In a study on intra-oral radiographs, Engström et al. (1988) found a mean sinus floor mucosal thickness of 5.6 ± 6.1 mm before and 0.6 ± 1.6 mm after extensive periodontal therapy (13 patients with advanced periodontal disease). Gingival thickness and gender were the only genetically determined parameters to reliably predict sinus membrane thickness, being higher in patients with a thick gingival biotype and lower in women (Aimetti et al. 2008; Vallo et al. 2010).

A clear reduction in sinus augmentation, apical to the implant, between week 1 and month 1 (1.4 mm) was observed. Although the small number of cases jeopardizes a firm statement, one might conclude that this should be seen as a healing process (shrinkage and remodelling). The latter was previously observed by Brägger et al. (2004) and Pjetursson et al. (2009b), who both reported a gradual reduction in augmented bone height at the apex of the implant up to 1 and 3 years, respectively.

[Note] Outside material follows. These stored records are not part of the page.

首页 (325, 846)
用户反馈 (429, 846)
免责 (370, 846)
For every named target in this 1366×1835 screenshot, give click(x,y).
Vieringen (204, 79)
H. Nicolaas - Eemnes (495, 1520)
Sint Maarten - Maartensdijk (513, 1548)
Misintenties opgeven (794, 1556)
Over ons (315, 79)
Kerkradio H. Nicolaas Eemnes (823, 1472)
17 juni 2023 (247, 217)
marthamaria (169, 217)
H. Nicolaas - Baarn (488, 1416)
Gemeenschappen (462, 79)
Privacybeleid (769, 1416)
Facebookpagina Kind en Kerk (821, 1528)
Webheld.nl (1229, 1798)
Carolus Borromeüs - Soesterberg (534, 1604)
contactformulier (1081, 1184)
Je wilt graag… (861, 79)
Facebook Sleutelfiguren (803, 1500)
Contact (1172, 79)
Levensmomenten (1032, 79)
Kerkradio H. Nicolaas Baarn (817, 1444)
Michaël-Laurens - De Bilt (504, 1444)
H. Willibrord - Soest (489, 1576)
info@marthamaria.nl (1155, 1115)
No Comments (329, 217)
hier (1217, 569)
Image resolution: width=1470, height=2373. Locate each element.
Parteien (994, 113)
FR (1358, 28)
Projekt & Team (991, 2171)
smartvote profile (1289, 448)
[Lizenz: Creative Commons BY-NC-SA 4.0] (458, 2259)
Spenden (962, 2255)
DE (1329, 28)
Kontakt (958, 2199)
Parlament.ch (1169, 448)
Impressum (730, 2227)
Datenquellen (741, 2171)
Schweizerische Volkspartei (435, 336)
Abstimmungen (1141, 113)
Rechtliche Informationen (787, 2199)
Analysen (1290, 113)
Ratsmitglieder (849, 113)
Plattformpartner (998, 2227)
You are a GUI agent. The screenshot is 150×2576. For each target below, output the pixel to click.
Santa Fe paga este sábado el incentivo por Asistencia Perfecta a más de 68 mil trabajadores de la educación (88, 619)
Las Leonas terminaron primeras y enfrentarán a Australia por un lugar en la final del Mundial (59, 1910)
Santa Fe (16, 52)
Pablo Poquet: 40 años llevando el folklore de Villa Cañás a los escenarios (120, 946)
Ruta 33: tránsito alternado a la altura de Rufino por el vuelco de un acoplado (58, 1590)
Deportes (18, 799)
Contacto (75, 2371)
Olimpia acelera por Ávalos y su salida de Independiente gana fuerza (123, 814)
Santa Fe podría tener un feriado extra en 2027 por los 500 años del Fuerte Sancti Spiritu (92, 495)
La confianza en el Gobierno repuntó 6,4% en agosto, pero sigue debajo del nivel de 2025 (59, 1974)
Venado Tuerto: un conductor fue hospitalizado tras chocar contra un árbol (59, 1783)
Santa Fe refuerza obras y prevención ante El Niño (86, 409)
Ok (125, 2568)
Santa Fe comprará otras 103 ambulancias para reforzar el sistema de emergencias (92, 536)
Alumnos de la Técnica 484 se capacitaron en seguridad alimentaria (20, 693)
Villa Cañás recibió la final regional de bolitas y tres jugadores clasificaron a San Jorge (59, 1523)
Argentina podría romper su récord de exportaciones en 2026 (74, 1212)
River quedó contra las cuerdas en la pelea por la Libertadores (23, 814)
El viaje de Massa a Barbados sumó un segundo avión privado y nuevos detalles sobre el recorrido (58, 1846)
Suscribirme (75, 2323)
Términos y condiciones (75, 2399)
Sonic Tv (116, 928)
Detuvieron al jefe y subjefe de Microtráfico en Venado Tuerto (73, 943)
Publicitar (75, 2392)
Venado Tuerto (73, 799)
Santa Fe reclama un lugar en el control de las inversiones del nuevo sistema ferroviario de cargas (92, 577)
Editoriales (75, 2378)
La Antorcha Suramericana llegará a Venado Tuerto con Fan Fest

In all the cases, Bio-Oss has been used as bone substitute. Whether this has any impact on the degree of membrane swelling is very questionable. Unfortunately, to the knowledge of the authors, no other studies are available with other bone substitutes, so that a comparison cannot be made.

Conclusions

Within the limitations of this pilot study, one can conclude that the Schneiderian membrane responds with a significant “transient” swelling (5–10× its size) during the first weeks of healing after a Summers' technique.

Conflict of interest and source of funding



This article has been prepared without any sources of institutional, private or corporate financial support, and there are no potential conflicts of interests.